Reputation: 5090
In the process of writing an unit test for a Controller, I need to setup or initialize -
ControllerContext.HttpContext.Request.QueryString
What is the simplest way for setting this up so that I can actually pass the - ControllerContext.HttpContext.Request.QueryString
- and have the controller tested?
Upvotes: 1
Views: 4317
Reputation: 1038710
You could use a mock framework in order to mock the HttpContext that the controller is working with.
For example with NSubstitute
:
// arrange
var contextMock = Substitute.For<HttpContextBase>();
var requestMock = Substitute.For<HttpRequestBase>();
var queryString = new NameValueCollection();
queryString["foo"] = "bar";
requestMock.QueryString.Returns(queryString);
contextMock.Request.Returns(requestMock);
var sut = new SomeController();
sut.ControllerContext = new ControllerContext(contextMock, new RouteData(), sut);
// act
var actual = sut.SomeAction();
// assert
...
Of course you could have used any other mocking framework you like such as Moq or Rhino Mocks in order to mock the HttpContext.
By the way if you used view models (which you should always do in a properly designed ASP.NET MVC application) you wouldn't even cared about Request.QueryString because your controller action would now have taken a view model as argument:
public ActionResult SomeAction(MyViewModel model)
{
...
}
and the default model binder would have taken into account the binding of request parameters to model.

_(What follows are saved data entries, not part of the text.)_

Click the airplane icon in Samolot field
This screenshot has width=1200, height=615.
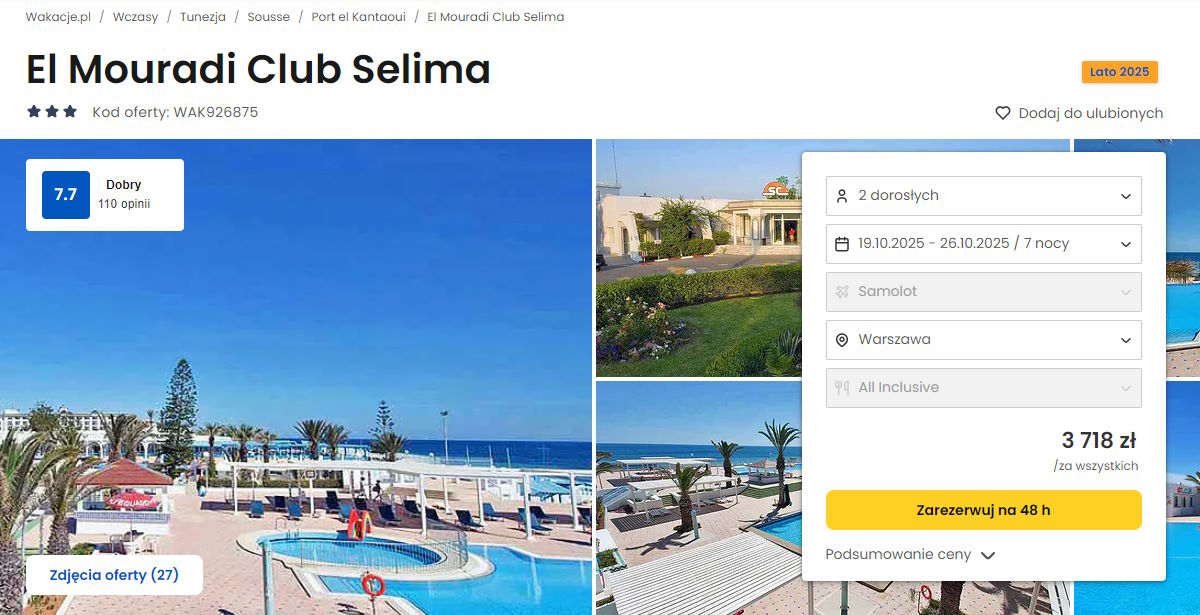coord(842,292)
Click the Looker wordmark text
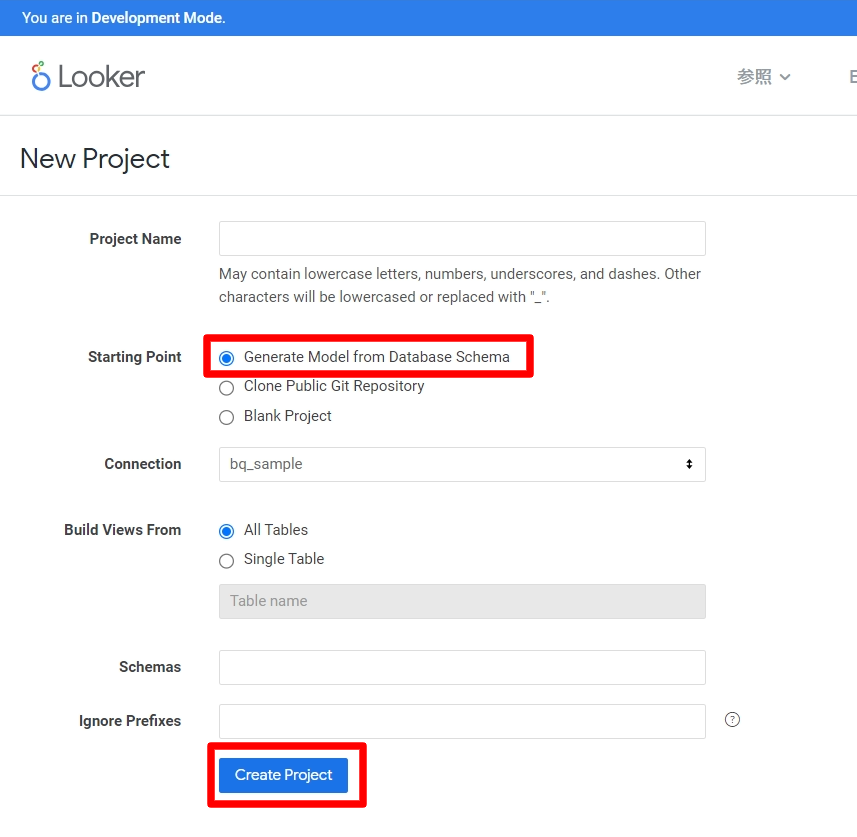Viewport: 857px width, 837px height. tap(101, 77)
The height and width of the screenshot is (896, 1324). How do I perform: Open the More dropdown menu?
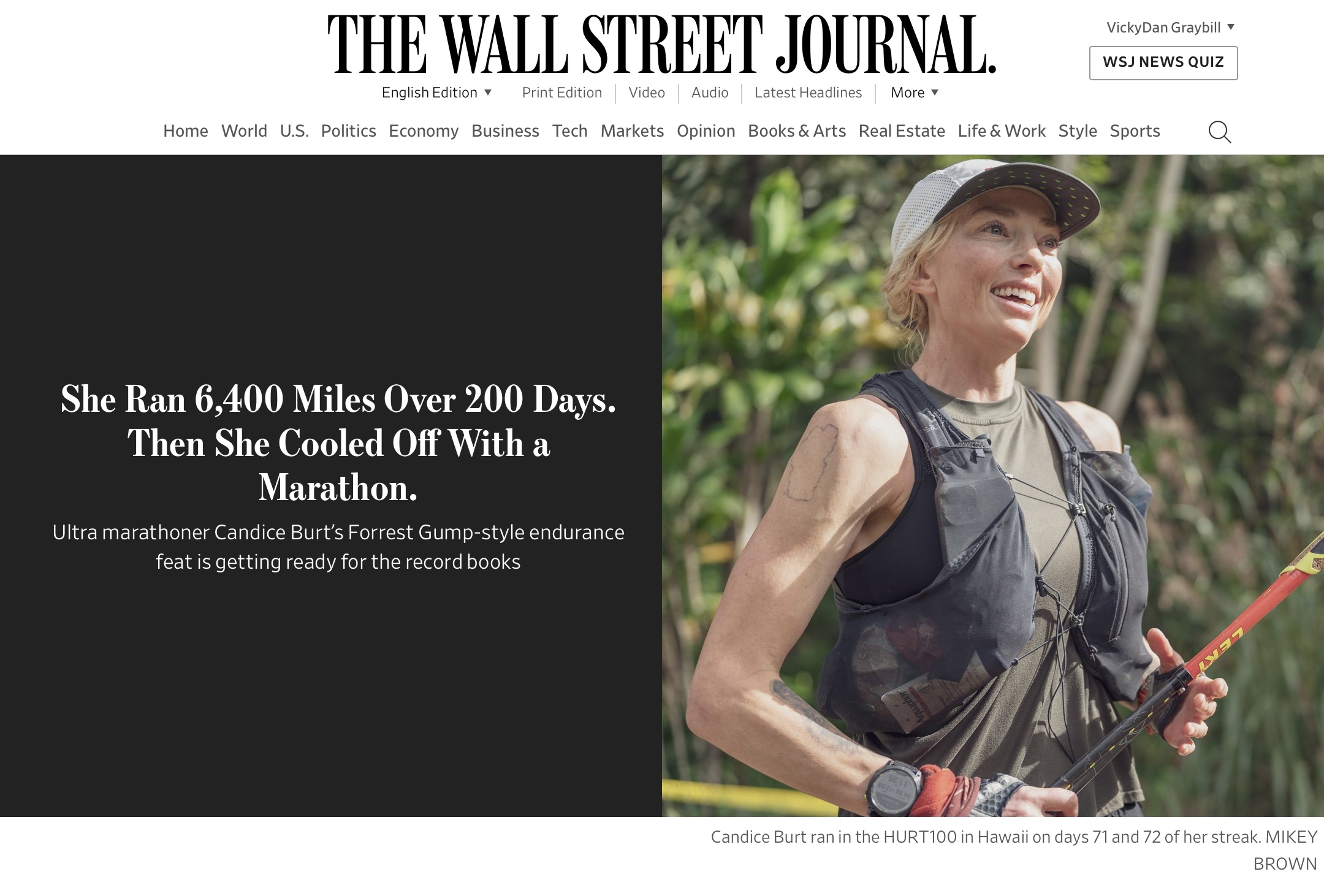915,93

You should avoid writing plumbing code in your controller action where you are extracting some data from query strings and stuffs.
Look how much more readable your unit test now becomes:
var model = new MyViewModel();
model.Foo = "bar";
var sut = new SomeController();
// act
var actual = sut.SomeAction(model);
// assert
...
See? You don't need to care about plumbing code anymore.